» TASK DIRECTIONS: Please return each record below exactly, with nothing left out.

» EXTRACTED DATA:
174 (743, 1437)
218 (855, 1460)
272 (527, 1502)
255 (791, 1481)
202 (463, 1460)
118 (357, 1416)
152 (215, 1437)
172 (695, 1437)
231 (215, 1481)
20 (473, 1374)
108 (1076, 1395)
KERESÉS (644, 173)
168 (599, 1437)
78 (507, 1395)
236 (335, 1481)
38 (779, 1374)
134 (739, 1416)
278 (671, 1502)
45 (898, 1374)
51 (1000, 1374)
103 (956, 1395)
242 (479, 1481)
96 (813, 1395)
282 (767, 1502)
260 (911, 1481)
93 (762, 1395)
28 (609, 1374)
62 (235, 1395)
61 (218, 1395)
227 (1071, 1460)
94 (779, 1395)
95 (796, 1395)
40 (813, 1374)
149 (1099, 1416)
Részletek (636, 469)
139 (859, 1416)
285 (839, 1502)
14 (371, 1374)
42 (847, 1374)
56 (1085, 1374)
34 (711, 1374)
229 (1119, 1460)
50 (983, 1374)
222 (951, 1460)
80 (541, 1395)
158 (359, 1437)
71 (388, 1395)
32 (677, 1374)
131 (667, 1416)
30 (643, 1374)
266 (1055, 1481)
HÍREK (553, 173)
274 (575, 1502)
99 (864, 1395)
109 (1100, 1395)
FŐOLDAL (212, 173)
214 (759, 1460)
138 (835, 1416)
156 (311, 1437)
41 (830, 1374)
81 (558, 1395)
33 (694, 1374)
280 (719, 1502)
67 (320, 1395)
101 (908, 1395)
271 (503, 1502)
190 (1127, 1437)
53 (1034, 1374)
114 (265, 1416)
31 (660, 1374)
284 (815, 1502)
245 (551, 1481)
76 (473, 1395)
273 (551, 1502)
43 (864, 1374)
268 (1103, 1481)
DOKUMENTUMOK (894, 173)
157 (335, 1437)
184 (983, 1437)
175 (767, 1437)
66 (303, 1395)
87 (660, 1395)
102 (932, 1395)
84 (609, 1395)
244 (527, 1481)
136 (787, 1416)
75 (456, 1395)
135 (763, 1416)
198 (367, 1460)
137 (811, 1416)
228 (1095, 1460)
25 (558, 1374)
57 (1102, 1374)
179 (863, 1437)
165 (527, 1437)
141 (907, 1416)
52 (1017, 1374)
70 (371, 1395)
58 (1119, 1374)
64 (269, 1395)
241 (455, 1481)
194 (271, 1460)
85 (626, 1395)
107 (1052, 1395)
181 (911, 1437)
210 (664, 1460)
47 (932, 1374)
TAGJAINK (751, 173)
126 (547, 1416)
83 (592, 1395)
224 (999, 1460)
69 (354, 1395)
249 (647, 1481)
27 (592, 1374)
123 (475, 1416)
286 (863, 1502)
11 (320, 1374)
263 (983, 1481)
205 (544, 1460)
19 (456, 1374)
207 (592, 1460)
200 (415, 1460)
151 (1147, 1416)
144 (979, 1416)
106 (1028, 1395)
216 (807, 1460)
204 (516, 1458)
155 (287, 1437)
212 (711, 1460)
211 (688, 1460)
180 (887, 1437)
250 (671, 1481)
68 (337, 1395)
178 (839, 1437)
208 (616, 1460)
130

» RESPONSE TO THE TASK:
174 (743, 1437)
218 (855, 1460)
272 (527, 1502)
255 (791, 1481)
202 (463, 1460)
118 (357, 1416)
152 (215, 1437)
172 (695, 1437)
231 (215, 1481)
20 (473, 1374)
108 (1076, 1395)
KERESÉS (644, 173)
168 (599, 1437)
78 (507, 1395)
236 (335, 1481)
38 (779, 1374)
134 (739, 1416)
278 (671, 1502)
45 (898, 1374)
51 (1000, 1374)
103 (956, 1395)
242 (479, 1481)
96 (813, 1395)
282 (767, 1502)
260 (911, 1481)
93 (762, 1395)
28 (609, 1374)
62 (235, 1395)
61 (218, 1395)
227 (1071, 1460)
94 (779, 1395)
95 (796, 1395)
40 (813, 1374)
149 (1099, 1416)
Részletek (636, 469)
139 (859, 1416)
285 (839, 1502)
14 (371, 1374)
42 (847, 1374)
56 (1085, 1374)
34 (711, 1374)
229 (1119, 1460)
50 (983, 1374)
222 (951, 1460)
80 (541, 1395)
158 (359, 1437)
71 (388, 1395)
32 (677, 1374)
131 (667, 1416)
30 (643, 1374)
266 (1055, 1481)
HÍREK (553, 173)
274 (575, 1502)
99 (864, 1395)
109 (1100, 1395)
FŐOLDAL (212, 173)
214 (759, 1460)
138 (835, 1416)
156 (311, 1437)
41 (830, 1374)
81 (558, 1395)
33 (694, 1374)
280 (719, 1502)
67 (320, 1395)
101 (908, 1395)
271 (503, 1502)
190 (1127, 1437)
53 (1034, 1374)
114 (265, 1416)
31 (660, 1374)
284 (815, 1502)
245 (551, 1481)
76 (473, 1395)
273 (551, 1502)
43 (864, 1374)
268 (1103, 1481)
DOKUMENTUMOK (894, 173)
157 (335, 1437)
184 (983, 1437)
175 (767, 1437)
66 (303, 1395)
87 (660, 1395)
102 (932, 1395)
84 (609, 1395)
244 (527, 1481)
136 (787, 1416)
75 (456, 1395)
135 (763, 1416)
198 (367, 1460)
137 (811, 1416)
228 (1095, 1460)
25 (558, 1374)
57 (1102, 1374)
179 (863, 1437)
165 (527, 1437)
141 (907, 1416)
52 (1017, 1374)
70 (371, 1395)
58 (1119, 1374)
64 (269, 1395)
241 (455, 1481)
194 (271, 1460)
85 (626, 1395)
107 (1052, 1395)
181 (911, 1437)
210 (664, 1460)
47 (932, 1374)
TAGJAINK (751, 173)
126 (547, 1416)
83 (592, 1395)
224 (999, 1460)
69 (354, 1395)
249 (647, 1481)
27 (592, 1374)
123 (475, 1416)
286 (863, 1502)
11 (320, 1374)
263 (983, 1481)
205 (544, 1460)
19 (456, 1374)
207 (592, 1460)
200 (415, 1460)
151 (1147, 1416)
144 (979, 1416)
106 (1028, 1395)
216 (807, 1460)
204 (516, 1458)
155 (287, 1437)
212 (711, 1460)
211 (688, 1460)
180 (887, 1437)
250 (671, 1481)
68 (337, 1395)
178 (839, 1437)
208 (616, 1460)
130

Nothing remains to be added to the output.